URCAD 2008 Guest Speaker

Chiatogu Onyewu

Chiatogu Onyewu
’99, Biological Sciences
’07 M.D., Ph.D., Pharmacology, Duke

URCAD Speech pdf icon

Chiatogu Onyewu came to UMBC in 1995 from Sherwood High School in Montgomery County, Maryland. She was a Meyerhoff Scholar and MARC U*STAR Trainee, majoring in Biology. Throughout her time at UMBC, Chiatogu engaged in various research experiences. Most notably, she completed a summer research internship in the laboratory of Nobel Laureate Tom Cech in 1997 and she received a Howard Hughes Fellowship to Brandeis University in the spring semester of 1998. Chiatogu graduated cum laude in 1999. She was accepted into the Medical Scientist Training Program (MSTP) at Duke University in Durham, North Carolina. After completing two years of medical school, she joined the Pharmacology Department working under Dr. Joseph Heitman. Her research focused on antifungal drug targeting in Candida albicans, a pathogenic yeast that causes systemic infections in immunocompromised individuals such as transplant, chemotherapy, and AIDS patients. In March 2006, Chiatogu defended her doctoral dissertation and went on to complete her final year of medical school. In May 2007, she was awarded her M.D. and Ph.D. degrees. Dr. Onyewu is the third African-American female to graduate from Duke’s MSTP program since it began in 1966.
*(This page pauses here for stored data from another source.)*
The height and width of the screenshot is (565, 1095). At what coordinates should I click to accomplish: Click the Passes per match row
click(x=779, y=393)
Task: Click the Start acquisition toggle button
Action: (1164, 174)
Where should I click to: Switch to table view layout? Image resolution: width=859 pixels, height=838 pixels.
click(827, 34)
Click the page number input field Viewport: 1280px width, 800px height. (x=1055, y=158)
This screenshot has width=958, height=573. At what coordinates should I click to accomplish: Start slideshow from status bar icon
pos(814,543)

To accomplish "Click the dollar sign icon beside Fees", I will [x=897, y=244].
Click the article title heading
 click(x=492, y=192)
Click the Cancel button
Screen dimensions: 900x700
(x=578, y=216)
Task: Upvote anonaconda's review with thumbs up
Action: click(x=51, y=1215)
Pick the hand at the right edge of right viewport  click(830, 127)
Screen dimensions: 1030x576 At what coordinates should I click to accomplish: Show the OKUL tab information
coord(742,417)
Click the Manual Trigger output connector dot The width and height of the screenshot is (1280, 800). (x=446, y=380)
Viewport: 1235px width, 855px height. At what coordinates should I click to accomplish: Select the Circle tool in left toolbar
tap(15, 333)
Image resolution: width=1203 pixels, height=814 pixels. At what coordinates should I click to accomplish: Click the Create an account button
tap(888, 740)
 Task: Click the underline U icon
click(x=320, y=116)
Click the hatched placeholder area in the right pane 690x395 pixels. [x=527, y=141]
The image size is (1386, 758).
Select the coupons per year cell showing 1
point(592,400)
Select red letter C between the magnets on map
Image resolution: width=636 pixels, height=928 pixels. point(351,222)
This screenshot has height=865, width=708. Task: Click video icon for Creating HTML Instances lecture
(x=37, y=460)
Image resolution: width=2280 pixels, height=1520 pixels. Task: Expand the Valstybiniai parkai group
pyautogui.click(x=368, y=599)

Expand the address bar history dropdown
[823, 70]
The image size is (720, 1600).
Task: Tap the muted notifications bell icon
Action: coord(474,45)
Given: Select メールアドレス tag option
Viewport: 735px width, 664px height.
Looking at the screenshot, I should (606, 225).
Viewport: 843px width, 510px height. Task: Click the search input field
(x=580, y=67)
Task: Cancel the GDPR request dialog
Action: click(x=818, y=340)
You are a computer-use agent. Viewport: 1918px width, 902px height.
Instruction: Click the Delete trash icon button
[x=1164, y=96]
As a graduate student, Chiatogu received several distinctions including an “Acres of Diamonds” award at the 2003 Minority Training Research Forum, a UNCF/Merck Graduate Dissertation Fellowship in 2004, and an NIH Minority Supplement Award in 2005. She presented her work at several national conferences, and has been a guest speaker for various high school, radio, and university events, including the 2004 UMBC MARC U*STAR summer seminar series. She is currently a Postdoctoral Fellow in the Research Center for Genetic Medicine at Children’s National Medical Center in Washington, DC. Her work focuses on translational science, as she is charged with developing clinically relevant research studies and interventions to address metabolic syndrome and obesity among pediatric minority populations.


Scott Snyder

Scott David Snyder
’94, History and Certificate in Secondary Education
’99, M.A. Historical Studies

URCAD Speech pdf icon

Scott Snyder remembers his most prominent research during his undergraduate years as his senior project on Alexander MacKenzie’s westward journey through Canada in the eighteenth century. While mastering the techniques of academic scholarship he was engaged by the details of history. He particularly enjoyed reading a detailed account describing how a team of explorers reacted when one of their troupe carries a lit pipe over a pile of drying gunpowder. Scott graduated from UMBC in 1994, receiving a Bachelor of Arts degree in Historical Studies with honors.

After two years in the banking and cable industries Scott returned to UMBC and his academic love: learning about history. His master’s thesis research focused on the dialogue between the U.S. State Department and the German Foreign Office concerning the language and meaning of the Monroe Doctrine. Months of research in the National Archives and Library of Congress taught Scott the methods and rewards of scholarship. He emerged with one of the first bi-lingual theses in the history of the Historical Studies program. Scott received his Master of Arts in Historical Studies from UMBC in 1999 and has taught high school students ever since. He began teaching at the Garrison Forest School this school year after eight-years in the Baltimore County Public School system, where he taught World History, AP European History, and basic Economics at the Carver Center for Arts and Technology. To this day, he still does research in history and education, and loves every minute of it.